I went to South Witham School when I was five until I was fourteen and then I went to St Michael`s School at Stamford for a year. A Blankley`s bus would pick us up and then go round all the villages, Castle Bytham, Little Bytham, Witham-on-the-Hill, Ryhall and then Stamford. I caught the bus at about eight o`clock every morning. I liked Stamford School because of the sport. I played football and cricket . If there was anything that needed doing the sports master used to get me to do it, like getting the cricket pitch ready and fixing the wickets. I was captain of the football team. I played for South Witham village team, and Market Overton and Sewstern.
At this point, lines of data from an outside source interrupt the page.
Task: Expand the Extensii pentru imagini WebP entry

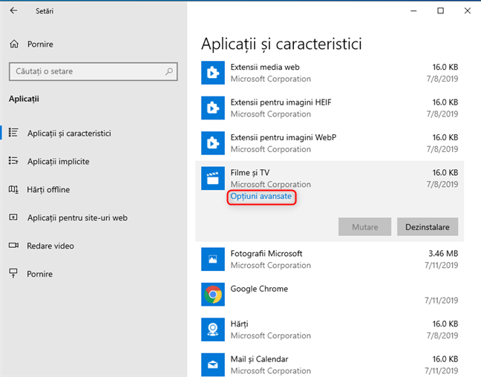Action: 330,143
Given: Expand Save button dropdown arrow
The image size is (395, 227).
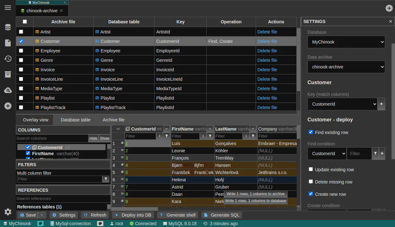Looking at the screenshot, I should coord(42,215).
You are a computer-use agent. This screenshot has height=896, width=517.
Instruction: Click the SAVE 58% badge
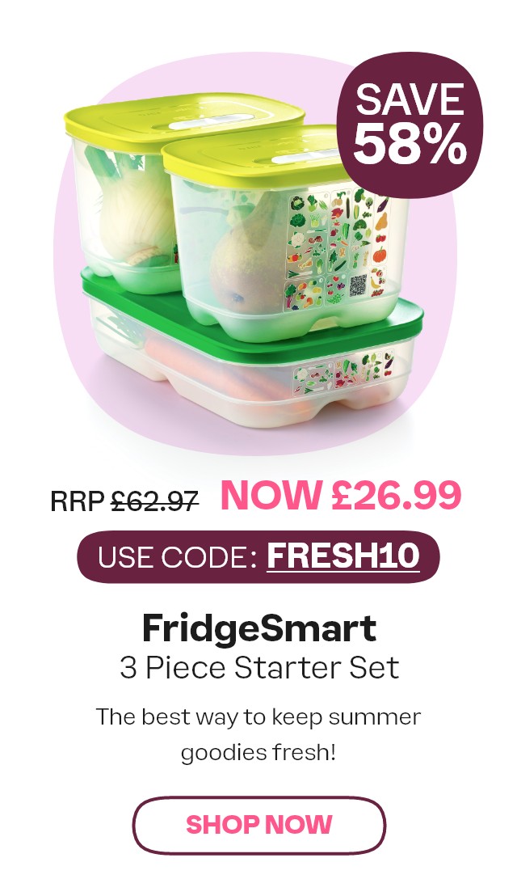(x=410, y=125)
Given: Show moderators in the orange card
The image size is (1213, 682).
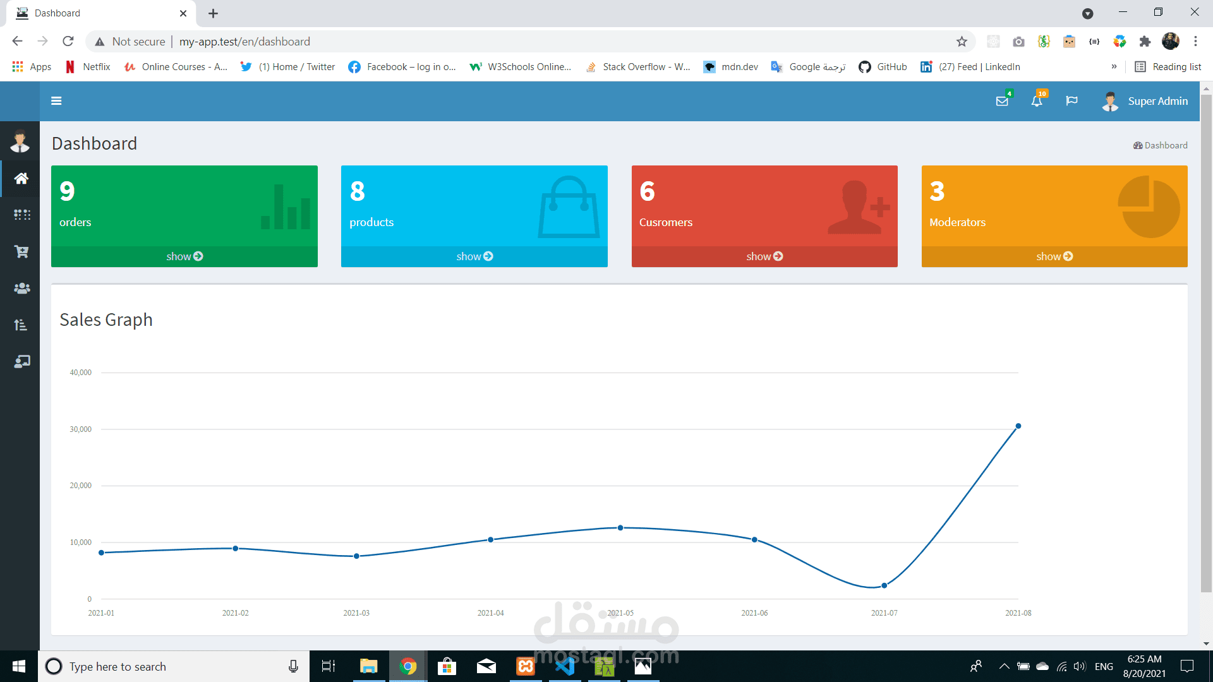Looking at the screenshot, I should tap(1054, 256).
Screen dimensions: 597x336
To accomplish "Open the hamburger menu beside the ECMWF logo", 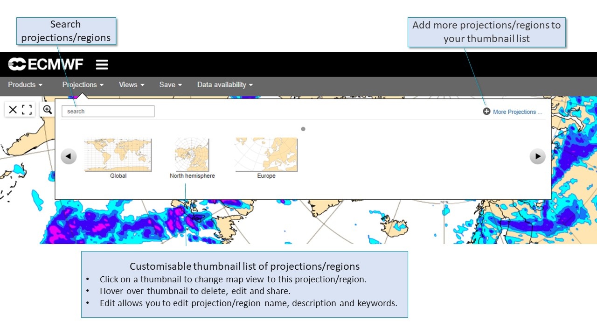I will tap(102, 64).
At sixteen I had a trial for Lincolnshire. I still have the programme. When I left school, I went as an apprentice carpenter at Stanton Ironstone at Sewstern. I was apprenticed under Bill Marriott from Buckminster. I did 3 years apprenticeship and then packed it in because my mates were getting more money that I was. So I went on to work on the locos which was called rope-work. It involved coupling the wagons on until they got to the sidings.
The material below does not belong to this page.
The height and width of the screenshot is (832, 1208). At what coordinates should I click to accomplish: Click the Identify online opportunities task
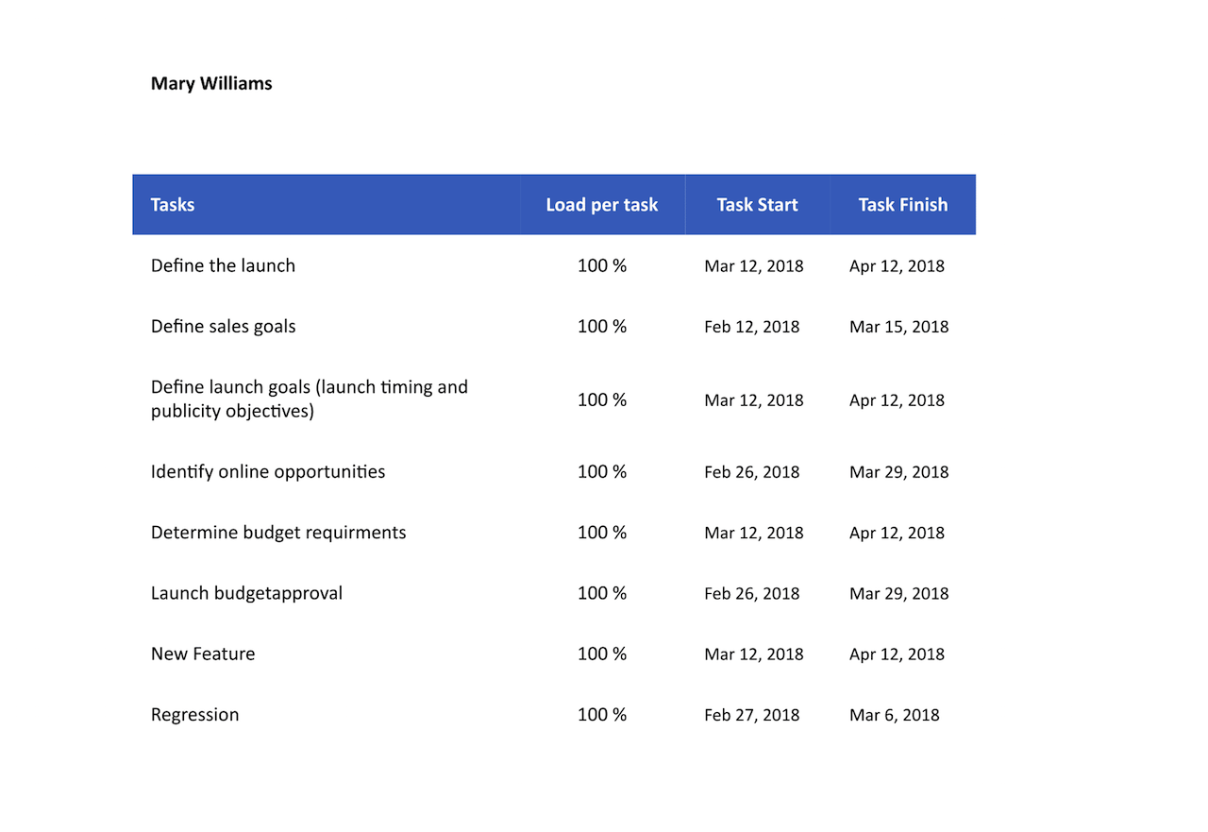[x=268, y=472]
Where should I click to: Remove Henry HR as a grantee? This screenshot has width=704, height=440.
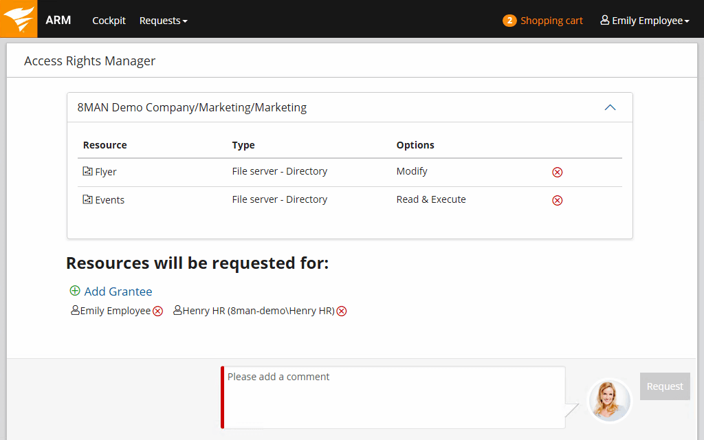pos(342,311)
I biked to work from South Witham to Sewstern each day. I did that until I went into the Army which was in 1953. I went in at 18 to do my National Service. I was in the Royal Lincolnshire Regiment. After doing a 6-week training at Lincoln, I was posted to Goseck in Germany. I was there about 6 months and then I was sent to guard the War Criminals in Spandau Prison. I saw Hess and Doenitz. Hess went mad, the other prisoners wouldn`t have anything to do with him. He would come out in the courtyard and the rest of them would be doing their bits of gardening but he was all on his own. He was the one who landed in Scotland during the War. Doenitz was an admiral and was in charge of the submarines. There were others but I can`t remember their names. I did guard duties mainly, that`s what we went to Berlin for. We went on Spandau guard for 3 months at a time. The Americans, French and Russian took turns of 3 months each as well. We had all sorts of guards, High Commissioner`s Residence guard, gate guard, prowler guard, camp patrols.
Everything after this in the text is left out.